Bruce Springsteen joins Patti Smith on stage after a screening of Steven Sebring’s new concert film Horses: Patti Smith and Her Band at the Tribeca Film Festival Monday night.
Bruce Springsteen joins Patti Smith on stage after a screening of Steven Sebring’s new concert film Horses: Patti Smith and Her Band at the Tribeca Film Festival Monday night.

NEW YORK -- We almost blew off Patti Smith.

To understand why, maybe you need to understand how we approach film festivals. Our first priority has always been to see movies that we think have a decent chance of opening in our market so we can review them for the newspaper. That's the reason we started this section. The mission statement -- and there really is a written one, (and there really is one that was actually written out) -- says that's what it's supposed to be about.
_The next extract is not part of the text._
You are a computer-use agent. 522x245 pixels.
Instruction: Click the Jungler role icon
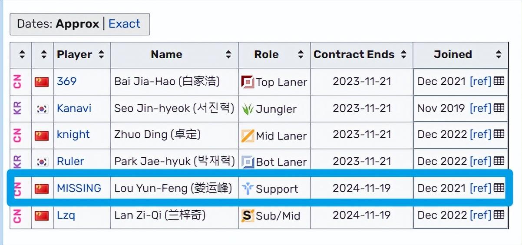pyautogui.click(x=248, y=109)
Not celebrity interviews, not trend pieces about theater amenities, but film criticism.

So that's job one, even when we're in an environment as distracting as the Tribeca Film Festival. We could, if we wanted, spend an afternoon checking out the various virtual reality thrill booths located in the festival's "hub." We could attend Q&A sessions with various luminaries or check out previews and premieres of any number of television or Web-based series. We could go to parties for independent documentarians. We could stand around in the festival lounge (or on the rooftop of the hub) and drink Bulleit bourbon.

And -- as you know if you follow me on Facebook or Twitter (@borkdog) -- we do do these things at Tribeca, they're just not the core of what we do. So Patti Smith was an optional, add-on event, one we could go to if, at the end of the day, we felt like heading up to the Beacon Theater on the Upper West Side. When I got up on Monday morning, at our hotel on the edge of Chinatown I thought the chances were about 50-50 we'd make it to the world premiere of Horses: Patti Smith and Her Band, Steven Sebring's a concert film culled from two January 2016 Los Angeles shows where she played her iconic 1975 debut album in full.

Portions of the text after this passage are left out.